Au lieu de créer un nouvel équilibre, le déclin de l’influence occidentale engendre un système décentralisé et concurrentiel.
Ce contexte constitue un terrain d’expérimentation pour de nouveaux modèles d’interaction entre puissances internationales et locales, acteurs étatiques et non étatiques, ainsi qu’entre alliances et partenariats formels ou informels.
Alors que les règles et institutions “universelles” d’inspiration occidentale ont défini l’ordre international libéral, l’ordre post-libéral se caractérise par un engagement sélectif, des accords bilatéraux et des partenariats flexibles.
Le monde d’aujourd’hui est donc marqué par un ordre résultant de la concurrence plutôt que du consensus.
La concurrence entre grandes puissances s’exerce désormais moins par le biais des institutions internationales que par celui des sphères régionales. La présence militaire, les investissements dans les infrastructures et les alliances politiques sont devenus des vecteurs d’influence.

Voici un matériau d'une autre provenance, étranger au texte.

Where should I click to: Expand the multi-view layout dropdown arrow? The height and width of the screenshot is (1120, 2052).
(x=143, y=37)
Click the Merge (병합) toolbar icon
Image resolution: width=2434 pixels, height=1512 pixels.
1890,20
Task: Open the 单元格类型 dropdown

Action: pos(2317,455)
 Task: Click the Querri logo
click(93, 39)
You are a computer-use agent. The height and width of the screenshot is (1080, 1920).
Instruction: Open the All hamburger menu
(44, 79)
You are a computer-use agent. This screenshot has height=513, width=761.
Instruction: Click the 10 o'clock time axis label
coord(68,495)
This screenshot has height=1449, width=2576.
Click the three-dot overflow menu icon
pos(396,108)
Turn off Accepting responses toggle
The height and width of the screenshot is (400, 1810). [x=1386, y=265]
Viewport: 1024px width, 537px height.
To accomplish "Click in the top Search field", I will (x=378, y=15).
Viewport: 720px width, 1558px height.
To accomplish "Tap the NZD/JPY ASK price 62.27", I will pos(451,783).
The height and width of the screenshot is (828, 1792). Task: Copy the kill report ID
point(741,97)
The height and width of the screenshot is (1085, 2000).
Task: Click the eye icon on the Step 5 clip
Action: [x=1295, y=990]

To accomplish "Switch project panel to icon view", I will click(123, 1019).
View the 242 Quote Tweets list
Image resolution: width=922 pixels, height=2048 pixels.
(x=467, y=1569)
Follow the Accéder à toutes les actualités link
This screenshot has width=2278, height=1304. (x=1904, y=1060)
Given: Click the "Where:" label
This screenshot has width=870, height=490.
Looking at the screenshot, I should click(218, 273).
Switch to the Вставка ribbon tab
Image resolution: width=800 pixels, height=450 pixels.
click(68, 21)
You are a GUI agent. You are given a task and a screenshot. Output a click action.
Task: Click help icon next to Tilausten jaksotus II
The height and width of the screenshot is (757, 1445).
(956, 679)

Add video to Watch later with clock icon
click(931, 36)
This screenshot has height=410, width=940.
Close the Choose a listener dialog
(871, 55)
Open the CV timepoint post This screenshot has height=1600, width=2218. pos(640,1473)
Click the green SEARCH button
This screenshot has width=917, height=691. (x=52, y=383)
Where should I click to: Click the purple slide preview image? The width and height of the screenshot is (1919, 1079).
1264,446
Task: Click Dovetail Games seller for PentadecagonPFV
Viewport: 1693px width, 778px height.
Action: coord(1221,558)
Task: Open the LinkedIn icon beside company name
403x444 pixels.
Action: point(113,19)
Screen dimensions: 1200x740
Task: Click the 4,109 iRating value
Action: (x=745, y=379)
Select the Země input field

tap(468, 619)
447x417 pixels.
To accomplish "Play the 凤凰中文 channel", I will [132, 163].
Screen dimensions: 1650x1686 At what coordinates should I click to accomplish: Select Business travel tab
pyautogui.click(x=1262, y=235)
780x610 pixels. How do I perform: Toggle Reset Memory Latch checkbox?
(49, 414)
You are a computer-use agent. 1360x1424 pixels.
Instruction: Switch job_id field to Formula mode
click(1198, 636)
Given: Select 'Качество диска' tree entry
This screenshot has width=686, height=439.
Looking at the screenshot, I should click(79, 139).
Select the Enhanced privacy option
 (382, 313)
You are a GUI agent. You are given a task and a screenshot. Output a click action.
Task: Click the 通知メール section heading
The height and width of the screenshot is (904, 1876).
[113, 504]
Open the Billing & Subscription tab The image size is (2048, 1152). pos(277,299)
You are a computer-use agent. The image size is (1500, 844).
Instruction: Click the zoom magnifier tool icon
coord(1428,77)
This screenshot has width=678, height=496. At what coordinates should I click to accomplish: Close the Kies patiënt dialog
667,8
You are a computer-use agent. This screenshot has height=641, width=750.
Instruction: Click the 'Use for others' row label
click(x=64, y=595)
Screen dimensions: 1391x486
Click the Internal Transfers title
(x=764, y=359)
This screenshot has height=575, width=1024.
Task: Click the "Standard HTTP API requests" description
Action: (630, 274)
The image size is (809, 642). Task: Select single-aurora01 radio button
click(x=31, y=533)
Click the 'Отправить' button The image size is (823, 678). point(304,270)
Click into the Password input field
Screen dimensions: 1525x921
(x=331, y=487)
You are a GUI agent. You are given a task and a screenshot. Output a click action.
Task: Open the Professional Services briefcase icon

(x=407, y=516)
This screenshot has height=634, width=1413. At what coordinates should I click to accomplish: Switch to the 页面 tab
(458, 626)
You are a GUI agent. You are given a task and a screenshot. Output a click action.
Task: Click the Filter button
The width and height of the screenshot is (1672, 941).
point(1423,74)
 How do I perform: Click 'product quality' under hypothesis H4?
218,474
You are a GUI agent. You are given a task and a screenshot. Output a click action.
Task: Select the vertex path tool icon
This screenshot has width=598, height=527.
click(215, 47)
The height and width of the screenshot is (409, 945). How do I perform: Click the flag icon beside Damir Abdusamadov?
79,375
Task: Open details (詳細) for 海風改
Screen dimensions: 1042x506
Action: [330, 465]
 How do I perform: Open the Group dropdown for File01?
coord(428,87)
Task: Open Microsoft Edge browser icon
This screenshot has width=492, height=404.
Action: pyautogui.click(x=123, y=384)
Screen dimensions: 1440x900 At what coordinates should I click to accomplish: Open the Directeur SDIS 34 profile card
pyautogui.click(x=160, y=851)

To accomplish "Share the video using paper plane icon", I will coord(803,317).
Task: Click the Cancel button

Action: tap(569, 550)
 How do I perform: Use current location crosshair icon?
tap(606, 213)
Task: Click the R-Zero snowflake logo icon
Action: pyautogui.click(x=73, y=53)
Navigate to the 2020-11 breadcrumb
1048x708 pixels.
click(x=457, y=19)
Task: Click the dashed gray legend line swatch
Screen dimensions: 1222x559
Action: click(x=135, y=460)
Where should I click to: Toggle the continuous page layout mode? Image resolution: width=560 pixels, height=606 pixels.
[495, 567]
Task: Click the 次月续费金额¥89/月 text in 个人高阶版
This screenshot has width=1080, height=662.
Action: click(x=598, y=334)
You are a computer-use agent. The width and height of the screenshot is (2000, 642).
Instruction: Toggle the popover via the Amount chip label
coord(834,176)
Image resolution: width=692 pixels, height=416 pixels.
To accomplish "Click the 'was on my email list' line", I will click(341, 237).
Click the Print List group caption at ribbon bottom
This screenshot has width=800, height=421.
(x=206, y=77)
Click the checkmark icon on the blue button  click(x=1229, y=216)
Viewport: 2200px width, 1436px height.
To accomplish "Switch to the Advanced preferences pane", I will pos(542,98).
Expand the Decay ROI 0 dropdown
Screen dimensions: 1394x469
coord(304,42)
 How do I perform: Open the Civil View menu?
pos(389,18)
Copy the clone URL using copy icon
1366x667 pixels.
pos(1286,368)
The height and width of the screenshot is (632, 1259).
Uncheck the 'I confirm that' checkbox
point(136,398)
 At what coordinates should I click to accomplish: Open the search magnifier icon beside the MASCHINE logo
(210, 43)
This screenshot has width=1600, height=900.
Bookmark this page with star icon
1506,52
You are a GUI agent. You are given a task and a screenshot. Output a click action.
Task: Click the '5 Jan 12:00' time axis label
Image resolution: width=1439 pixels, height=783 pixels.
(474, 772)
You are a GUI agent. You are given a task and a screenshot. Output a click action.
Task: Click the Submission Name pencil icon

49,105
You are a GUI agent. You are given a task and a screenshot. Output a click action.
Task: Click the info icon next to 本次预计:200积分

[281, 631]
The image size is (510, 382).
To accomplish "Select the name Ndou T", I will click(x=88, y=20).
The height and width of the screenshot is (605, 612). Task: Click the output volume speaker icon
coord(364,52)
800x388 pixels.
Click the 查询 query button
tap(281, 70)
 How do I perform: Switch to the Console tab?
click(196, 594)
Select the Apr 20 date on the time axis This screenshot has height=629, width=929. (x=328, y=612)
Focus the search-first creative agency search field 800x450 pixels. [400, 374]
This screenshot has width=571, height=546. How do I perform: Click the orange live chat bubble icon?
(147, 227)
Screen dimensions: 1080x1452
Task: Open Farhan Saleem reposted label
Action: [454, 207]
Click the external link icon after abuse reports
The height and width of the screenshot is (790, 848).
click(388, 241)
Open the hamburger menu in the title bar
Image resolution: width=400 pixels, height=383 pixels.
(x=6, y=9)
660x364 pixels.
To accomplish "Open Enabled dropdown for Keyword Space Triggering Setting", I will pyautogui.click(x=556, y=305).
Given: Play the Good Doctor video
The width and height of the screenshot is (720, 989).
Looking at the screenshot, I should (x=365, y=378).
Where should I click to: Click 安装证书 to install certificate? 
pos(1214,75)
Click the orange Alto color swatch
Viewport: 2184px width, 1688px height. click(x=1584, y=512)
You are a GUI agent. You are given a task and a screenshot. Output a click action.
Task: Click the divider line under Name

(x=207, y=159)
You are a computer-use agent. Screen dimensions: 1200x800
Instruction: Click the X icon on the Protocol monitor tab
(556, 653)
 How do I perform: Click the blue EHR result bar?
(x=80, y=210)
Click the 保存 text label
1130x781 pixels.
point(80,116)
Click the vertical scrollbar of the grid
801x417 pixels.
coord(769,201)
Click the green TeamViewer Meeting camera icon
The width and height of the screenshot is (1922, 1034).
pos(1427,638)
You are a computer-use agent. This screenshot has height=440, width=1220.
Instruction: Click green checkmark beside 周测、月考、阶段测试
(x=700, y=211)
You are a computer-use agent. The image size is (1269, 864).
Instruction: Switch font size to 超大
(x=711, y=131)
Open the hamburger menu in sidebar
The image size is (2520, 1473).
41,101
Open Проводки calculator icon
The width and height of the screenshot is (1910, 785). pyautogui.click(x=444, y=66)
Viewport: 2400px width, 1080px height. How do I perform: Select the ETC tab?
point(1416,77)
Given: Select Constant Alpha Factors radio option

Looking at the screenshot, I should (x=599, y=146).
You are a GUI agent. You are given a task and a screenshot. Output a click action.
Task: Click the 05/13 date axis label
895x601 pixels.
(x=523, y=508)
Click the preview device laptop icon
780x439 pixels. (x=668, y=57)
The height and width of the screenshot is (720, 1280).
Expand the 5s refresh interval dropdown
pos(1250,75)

Quelles conclusions en tirer ?
La région de la mer Rouge rappelle aux universitaires et aux décideurs politiques que l’avenir de la politique internationale ne se jouera plus uniquement à Washington, Pékin, Bruxelles ou Moscou. Il s’élabore notamment dans des lieux comme Port-Soudan, Aden et Djibouti, où se profile le nouvel ordre mondial.
Les régions sont devenues de véritables terrains d’expérimentation de la mutation géopolitique globale. Ce sont des zones où la concurrence internationale interagit avec les conflits locaux et où émergent de nouveaux modèles de gouvernance et d’influence.
Les acteurs locaux, qu’ils soient étatiques ou non, ne sont plus de simples cibles d’ingérences extérieures. Ils participent activement à l’élaboration de leur environnement sécuritaire.